## TASK ITEM
For this exercise, output exactly and only the lines running from the one with "Instruction: Click the" through the final line of the data below, without pictures.

Records from a data collection:

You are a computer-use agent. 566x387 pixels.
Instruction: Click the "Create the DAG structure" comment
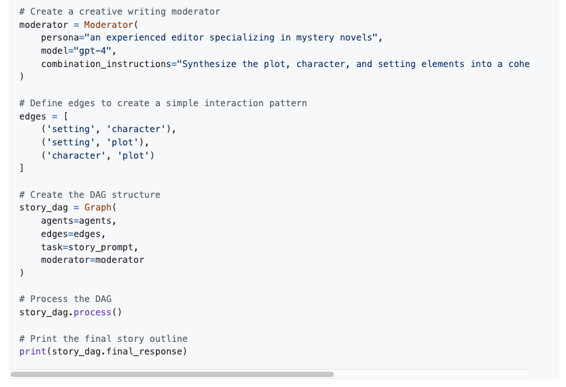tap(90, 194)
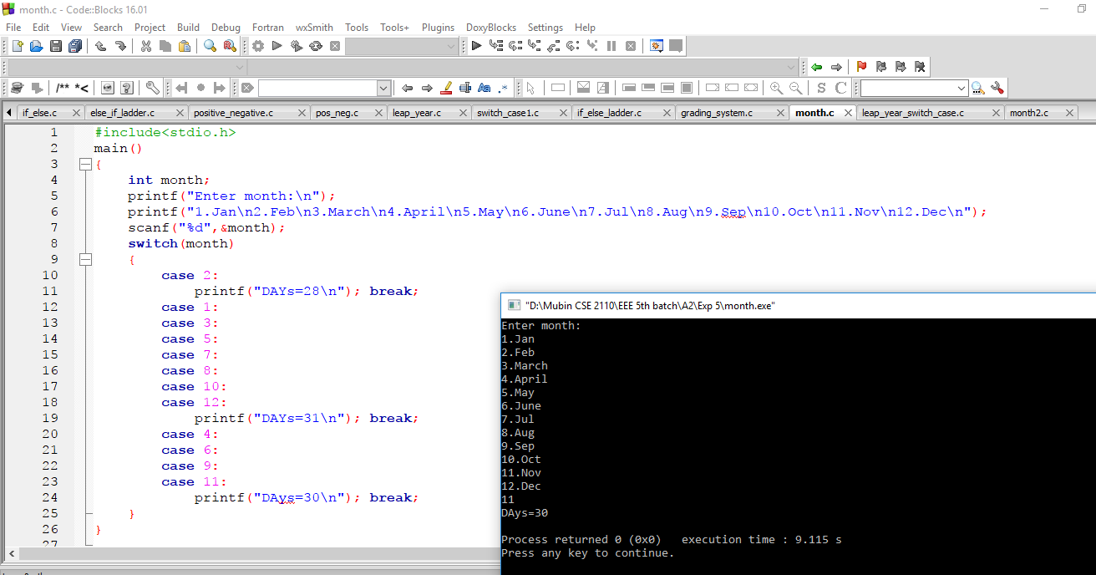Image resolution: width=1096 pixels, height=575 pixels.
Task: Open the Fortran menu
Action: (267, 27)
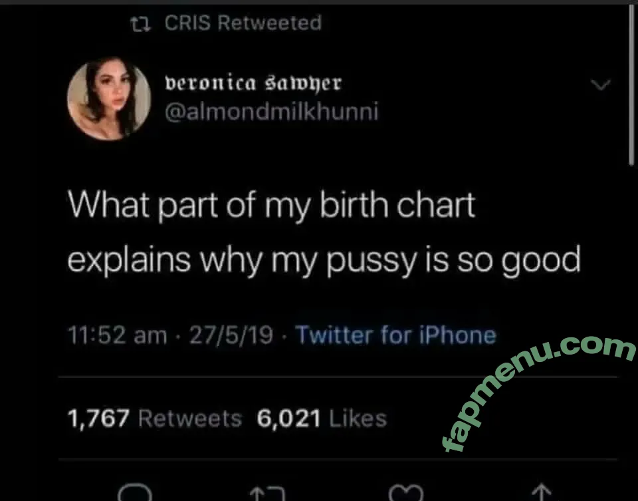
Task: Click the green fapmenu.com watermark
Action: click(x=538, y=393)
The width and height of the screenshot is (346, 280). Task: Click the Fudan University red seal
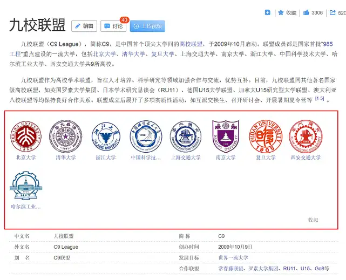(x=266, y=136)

## ANSWER FOR THIS EXERCISE
Instruction: Click the "Create the DAG structure" comment
tap(90, 194)
Image resolution: width=1096 pixels, height=575 pixels.
Task: Open the Fortran menu
Action: (267, 27)
Task: Click the green fapmenu.com watermark
Action: click(x=538, y=393)
The width and height of the screenshot is (346, 280). Task: Click the Fudan University red seal
(x=266, y=136)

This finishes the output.